Solía hacernos leer bajo el árbol de retama que había en el patio de nuestra casa. En medio de la pampa, a 3500 m.s.n.m. en el sur de Huancayo, alguien forjaba el espíritu de sus hijos mediante libros. Por él aprendí a declamar.
Cuando dejé mi tierra huanca y el desierto de Cañete nos abría sus generosos brazos, ya éramos habituales en la lectura. Salgari, Dumas, Izquierdo Ríos y Serafín Delmar eran habituales en la mesa rústica que teníamos.
Contemplo con serenidad su rostro a dos años sin su presencia. Pero él sigue parado frente a nosotros que nunca envejecimos en su mirada. Los libros, otra extensión de sus brazos, aún abrigan la noche de orfandad. Y volvemos a estar con él.

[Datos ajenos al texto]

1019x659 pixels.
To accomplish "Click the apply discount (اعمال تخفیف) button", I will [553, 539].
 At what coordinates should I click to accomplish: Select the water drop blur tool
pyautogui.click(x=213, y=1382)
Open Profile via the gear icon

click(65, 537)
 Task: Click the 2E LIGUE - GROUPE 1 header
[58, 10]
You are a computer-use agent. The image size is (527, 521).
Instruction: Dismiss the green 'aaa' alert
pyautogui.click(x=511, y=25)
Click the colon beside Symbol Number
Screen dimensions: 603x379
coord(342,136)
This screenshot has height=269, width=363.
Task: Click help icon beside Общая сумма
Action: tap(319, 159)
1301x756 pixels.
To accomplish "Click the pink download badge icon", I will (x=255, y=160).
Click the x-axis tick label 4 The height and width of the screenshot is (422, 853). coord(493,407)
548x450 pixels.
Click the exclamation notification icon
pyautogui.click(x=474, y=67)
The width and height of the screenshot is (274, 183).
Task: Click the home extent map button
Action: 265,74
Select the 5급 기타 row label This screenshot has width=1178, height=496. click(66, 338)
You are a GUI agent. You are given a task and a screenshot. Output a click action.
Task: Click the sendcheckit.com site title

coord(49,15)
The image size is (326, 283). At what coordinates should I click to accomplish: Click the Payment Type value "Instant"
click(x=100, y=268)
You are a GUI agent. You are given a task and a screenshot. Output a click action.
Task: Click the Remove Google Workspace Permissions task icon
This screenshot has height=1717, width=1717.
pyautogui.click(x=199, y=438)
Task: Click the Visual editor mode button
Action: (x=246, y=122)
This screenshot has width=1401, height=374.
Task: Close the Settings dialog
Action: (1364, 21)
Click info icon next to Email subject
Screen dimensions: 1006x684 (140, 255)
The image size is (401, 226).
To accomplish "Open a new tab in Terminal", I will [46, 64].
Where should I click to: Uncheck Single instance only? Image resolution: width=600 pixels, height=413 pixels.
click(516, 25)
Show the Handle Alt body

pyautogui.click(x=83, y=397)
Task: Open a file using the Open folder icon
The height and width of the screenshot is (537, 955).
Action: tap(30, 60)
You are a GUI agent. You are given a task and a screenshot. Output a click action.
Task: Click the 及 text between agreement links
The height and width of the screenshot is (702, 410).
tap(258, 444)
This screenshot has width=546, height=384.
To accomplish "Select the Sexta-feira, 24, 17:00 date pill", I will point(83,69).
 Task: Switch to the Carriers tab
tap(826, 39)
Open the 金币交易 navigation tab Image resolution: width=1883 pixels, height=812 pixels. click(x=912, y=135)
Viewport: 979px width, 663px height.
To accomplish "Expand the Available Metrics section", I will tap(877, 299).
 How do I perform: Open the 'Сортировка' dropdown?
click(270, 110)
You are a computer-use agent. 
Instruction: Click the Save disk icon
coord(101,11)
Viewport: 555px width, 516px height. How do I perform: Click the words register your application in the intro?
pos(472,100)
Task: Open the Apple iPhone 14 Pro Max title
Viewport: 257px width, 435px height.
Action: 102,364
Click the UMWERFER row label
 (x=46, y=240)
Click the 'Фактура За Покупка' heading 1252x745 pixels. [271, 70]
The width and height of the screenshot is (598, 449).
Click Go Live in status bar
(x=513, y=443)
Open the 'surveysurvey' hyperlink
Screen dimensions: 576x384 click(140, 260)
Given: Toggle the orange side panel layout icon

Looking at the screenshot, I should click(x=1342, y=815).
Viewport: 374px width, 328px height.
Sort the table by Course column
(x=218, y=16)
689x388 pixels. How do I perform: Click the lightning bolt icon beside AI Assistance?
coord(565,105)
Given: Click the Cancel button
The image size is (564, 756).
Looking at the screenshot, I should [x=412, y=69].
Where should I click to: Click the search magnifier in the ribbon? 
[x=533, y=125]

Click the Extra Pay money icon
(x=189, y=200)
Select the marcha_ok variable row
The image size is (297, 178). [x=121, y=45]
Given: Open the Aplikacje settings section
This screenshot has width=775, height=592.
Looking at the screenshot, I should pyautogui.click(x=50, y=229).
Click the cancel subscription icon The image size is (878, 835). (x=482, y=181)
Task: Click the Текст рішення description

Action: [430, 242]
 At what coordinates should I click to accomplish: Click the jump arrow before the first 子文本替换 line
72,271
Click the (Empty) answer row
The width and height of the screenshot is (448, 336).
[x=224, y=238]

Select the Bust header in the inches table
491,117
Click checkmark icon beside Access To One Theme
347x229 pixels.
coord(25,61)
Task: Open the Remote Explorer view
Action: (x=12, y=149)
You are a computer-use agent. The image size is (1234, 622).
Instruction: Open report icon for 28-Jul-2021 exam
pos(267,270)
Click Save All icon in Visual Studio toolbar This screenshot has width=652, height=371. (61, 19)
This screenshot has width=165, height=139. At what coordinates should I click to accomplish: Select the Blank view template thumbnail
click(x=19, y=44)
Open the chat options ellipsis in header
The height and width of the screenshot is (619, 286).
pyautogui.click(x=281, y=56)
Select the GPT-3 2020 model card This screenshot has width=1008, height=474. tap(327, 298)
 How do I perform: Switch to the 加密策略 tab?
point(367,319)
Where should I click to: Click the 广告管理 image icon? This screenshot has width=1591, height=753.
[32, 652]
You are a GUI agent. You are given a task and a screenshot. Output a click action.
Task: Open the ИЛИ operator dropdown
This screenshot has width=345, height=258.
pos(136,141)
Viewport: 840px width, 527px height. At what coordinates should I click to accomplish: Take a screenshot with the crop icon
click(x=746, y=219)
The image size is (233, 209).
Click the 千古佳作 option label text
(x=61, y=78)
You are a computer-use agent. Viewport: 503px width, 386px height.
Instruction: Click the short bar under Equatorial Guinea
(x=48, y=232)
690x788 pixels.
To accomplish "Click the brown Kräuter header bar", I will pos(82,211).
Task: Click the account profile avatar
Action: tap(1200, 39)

Siempre que ingresaba a la casa tenía un perfil arguediano. Su creatividad no tenía límites. Sus manos modelaban la ternura; fijaban el afecto.
El poema Los pasos lejanos, de Vallejo, fue creado para él. Nunca antes una obra había sido tan biográfica con los sentidos y la geografía del entorno de mi padre. Mis padres ahora habitan el cosmos, por ellos va mi corazón a pie.